Do the people in my circle need accounts or apps?

No. Never. Circle members hold a printed card and receive occasional one-time links by email or text, for quarterly health checks and, someday, for the ceremony. Links plus paper is the entire footprint. No passwords to forget, no app to keep updated for a decade, nothing to pay for. The final reconstruction happens offline in their browser with the printed cards; even that requires no account with anyone.

What about two-factor authentication on my accounts after I die?

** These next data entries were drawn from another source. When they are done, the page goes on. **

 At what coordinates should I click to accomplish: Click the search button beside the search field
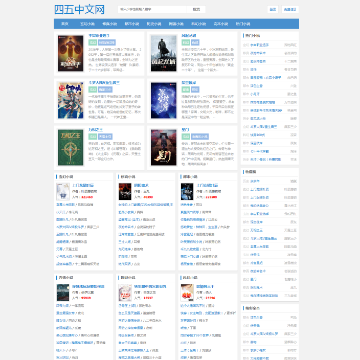[196, 9]
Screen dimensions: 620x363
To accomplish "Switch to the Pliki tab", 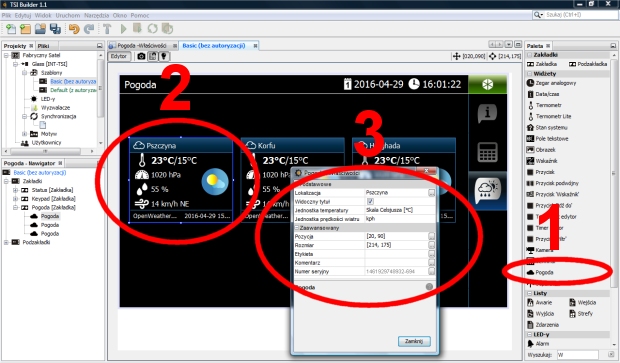I will pos(43,46).
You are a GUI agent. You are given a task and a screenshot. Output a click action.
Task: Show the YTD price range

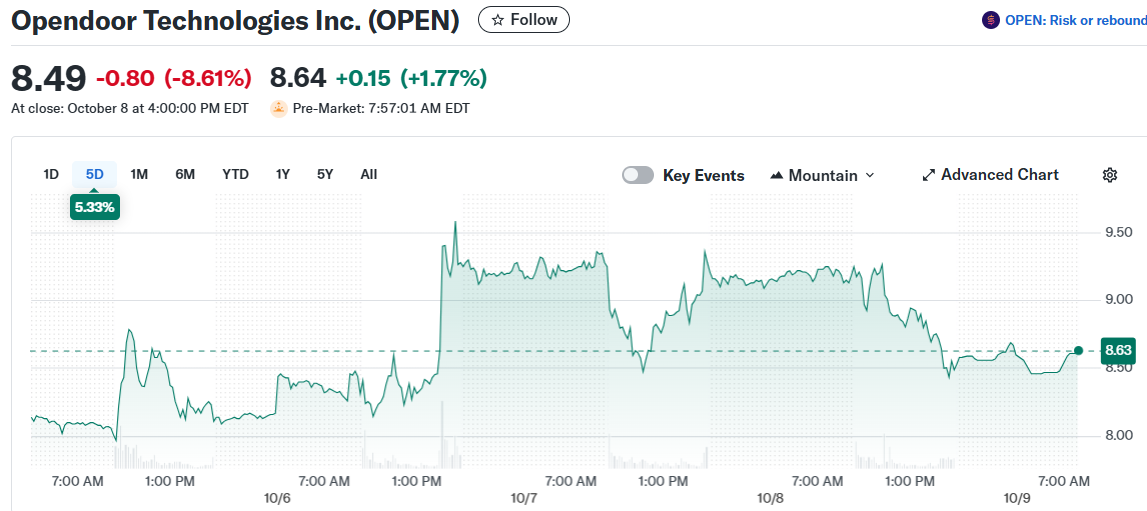(235, 174)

2FA is exactly why the plan covers your phone and devices, not just passwords. The playbooks handle it in layers: keep the phone number alive (the carrier playbook's first rule: that number receives everyone else's reset codes), escrow the device passcode in the vault (an unlocked phone is most of your second factors), and escrow 2FA recovery codes in Layer 2 for critical accounts alongside their credentials. For accounts with native legacy mechanisms, like Google's Inactive Account Manager and Apple's Legacy Contact, survivors bypass 2FA entirely through the official path. The playbooks cover each case.

Is this a will?

No. A will is a legal instrument that controls who owns what, and only a court-recognized document does that. AmberKey solves the adjacent problem wills are bad at: whether your executor and family can actually find and reach what you left (accounts, credentials, instructions, the practical map). The two complement each other: your will names your executor; your AmberKey packet is what makes that executor effective. Please do both, and use a licensed estate attorney for the will. We'll say that anywhere it's relevant, because it's true.